══ Exercise inputs

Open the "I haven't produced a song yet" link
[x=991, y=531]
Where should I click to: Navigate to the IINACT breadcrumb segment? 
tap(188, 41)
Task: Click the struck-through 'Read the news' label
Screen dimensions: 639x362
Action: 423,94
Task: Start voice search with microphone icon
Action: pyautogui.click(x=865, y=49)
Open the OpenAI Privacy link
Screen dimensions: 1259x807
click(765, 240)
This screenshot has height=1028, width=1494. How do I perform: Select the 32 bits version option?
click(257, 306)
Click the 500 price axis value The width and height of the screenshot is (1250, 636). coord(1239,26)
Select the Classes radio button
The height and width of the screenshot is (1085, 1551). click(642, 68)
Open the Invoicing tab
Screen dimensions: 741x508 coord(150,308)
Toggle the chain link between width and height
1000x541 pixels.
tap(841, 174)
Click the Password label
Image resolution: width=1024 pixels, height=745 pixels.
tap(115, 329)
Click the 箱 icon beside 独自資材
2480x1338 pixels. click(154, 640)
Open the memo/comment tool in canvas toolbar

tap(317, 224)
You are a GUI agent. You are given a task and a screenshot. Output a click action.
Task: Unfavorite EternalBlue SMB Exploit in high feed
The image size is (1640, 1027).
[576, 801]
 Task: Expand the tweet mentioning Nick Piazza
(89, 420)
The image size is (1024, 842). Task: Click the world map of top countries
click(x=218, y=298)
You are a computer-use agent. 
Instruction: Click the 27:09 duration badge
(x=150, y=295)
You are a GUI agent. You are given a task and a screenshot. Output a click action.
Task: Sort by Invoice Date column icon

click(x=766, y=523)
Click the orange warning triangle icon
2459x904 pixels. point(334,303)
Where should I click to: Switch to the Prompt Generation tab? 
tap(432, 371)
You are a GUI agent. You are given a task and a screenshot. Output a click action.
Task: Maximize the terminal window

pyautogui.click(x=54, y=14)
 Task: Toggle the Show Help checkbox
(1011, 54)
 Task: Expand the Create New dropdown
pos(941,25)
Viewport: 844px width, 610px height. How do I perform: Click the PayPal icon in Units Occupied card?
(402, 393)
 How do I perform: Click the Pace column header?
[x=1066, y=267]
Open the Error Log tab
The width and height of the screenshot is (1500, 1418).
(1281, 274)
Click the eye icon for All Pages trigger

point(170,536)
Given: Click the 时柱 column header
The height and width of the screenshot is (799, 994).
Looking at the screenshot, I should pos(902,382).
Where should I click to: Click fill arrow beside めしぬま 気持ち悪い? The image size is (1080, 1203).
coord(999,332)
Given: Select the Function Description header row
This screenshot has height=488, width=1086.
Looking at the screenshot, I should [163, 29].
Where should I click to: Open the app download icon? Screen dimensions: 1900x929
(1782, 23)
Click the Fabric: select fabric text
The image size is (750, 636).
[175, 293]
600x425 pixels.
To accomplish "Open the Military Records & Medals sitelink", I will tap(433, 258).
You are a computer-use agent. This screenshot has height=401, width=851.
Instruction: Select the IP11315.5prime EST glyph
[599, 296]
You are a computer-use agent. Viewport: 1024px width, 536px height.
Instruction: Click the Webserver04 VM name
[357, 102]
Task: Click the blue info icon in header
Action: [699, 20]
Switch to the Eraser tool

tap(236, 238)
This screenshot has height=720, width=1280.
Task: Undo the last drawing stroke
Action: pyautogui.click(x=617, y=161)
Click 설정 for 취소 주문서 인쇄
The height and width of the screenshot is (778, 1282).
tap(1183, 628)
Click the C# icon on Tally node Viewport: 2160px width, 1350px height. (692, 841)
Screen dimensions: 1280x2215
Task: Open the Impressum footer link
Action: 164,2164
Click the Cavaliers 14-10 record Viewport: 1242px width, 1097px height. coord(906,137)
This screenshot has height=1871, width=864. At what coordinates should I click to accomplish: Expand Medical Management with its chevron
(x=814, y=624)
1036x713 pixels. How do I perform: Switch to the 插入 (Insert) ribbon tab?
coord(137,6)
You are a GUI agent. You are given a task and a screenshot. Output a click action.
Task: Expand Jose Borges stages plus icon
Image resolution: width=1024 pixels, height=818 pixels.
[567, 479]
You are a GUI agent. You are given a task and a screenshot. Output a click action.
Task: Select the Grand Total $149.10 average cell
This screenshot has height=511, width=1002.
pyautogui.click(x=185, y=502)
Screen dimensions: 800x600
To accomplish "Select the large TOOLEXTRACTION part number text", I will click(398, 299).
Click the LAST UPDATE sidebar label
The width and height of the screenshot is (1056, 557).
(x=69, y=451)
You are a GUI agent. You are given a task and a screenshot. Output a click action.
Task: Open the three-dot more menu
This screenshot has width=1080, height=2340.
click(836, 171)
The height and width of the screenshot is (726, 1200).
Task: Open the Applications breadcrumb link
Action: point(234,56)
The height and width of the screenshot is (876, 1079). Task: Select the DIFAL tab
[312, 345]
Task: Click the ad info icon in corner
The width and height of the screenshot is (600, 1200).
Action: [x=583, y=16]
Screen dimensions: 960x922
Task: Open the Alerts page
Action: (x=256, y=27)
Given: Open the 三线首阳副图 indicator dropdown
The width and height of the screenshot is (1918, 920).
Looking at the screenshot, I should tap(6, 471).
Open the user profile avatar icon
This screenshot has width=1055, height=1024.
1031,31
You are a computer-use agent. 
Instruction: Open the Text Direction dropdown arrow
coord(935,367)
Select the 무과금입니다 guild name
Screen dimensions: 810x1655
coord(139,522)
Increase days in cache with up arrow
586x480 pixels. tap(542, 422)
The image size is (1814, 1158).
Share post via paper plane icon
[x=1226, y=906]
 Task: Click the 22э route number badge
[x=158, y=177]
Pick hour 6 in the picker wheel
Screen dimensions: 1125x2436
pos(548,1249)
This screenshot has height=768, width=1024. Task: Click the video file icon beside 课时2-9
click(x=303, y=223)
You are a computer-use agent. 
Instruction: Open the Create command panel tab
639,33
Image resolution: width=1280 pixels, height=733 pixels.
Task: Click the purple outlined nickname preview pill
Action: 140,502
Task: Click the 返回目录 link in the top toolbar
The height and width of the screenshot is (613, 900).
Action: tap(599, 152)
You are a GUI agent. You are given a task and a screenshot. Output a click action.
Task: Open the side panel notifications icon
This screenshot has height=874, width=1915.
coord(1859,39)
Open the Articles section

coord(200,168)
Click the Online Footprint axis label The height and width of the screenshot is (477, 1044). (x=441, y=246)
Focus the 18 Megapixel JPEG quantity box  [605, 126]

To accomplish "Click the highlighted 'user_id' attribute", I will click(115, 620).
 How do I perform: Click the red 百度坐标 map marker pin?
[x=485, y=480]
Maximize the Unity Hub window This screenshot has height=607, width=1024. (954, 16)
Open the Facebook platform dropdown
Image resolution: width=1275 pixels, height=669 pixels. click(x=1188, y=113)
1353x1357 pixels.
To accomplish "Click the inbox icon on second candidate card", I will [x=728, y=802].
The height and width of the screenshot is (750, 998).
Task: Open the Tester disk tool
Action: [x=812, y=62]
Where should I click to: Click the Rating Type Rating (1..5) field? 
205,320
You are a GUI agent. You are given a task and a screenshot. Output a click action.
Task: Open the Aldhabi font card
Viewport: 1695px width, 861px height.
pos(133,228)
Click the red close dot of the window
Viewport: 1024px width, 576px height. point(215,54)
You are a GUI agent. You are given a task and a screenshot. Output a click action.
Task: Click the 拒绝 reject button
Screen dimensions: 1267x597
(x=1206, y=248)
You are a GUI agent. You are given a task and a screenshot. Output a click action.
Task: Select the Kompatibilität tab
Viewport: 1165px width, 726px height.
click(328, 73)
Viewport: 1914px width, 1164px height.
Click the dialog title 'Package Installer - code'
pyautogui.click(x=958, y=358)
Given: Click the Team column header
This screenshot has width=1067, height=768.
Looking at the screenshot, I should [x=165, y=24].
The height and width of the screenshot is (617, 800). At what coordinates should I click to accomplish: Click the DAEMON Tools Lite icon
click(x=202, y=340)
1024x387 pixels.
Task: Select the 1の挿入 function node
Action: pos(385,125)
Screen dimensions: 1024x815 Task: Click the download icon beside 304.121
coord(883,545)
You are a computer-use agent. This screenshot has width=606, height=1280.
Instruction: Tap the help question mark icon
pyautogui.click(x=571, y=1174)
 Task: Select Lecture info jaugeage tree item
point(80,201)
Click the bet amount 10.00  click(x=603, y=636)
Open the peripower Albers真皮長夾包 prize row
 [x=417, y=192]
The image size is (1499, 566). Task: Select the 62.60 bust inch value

════

How to complete this task: Would you copy out exactly the lines above that start at the one containing "Task: Open the three-dot more menu" and end at the one containing "Given: Open the 三线首阳副图 indicator dropdown", inclusive?

Answer to this problem:
Task: Open the three-dot more menu
This screenshot has width=1080, height=2340.
click(836, 171)
The height and width of the screenshot is (726, 1200).
Task: Open the Applications breadcrumb link
Action: point(234,56)
The height and width of the screenshot is (876, 1079). Task: Select the DIFAL tab
[312, 345]
Task: Click the ad info icon in corner
The width and height of the screenshot is (600, 1200).
Action: [x=583, y=16]
Screen dimensions: 960x922
Task: Open the Alerts page
Action: (x=256, y=27)
Given: Open the 三线首阳副图 indicator dropdown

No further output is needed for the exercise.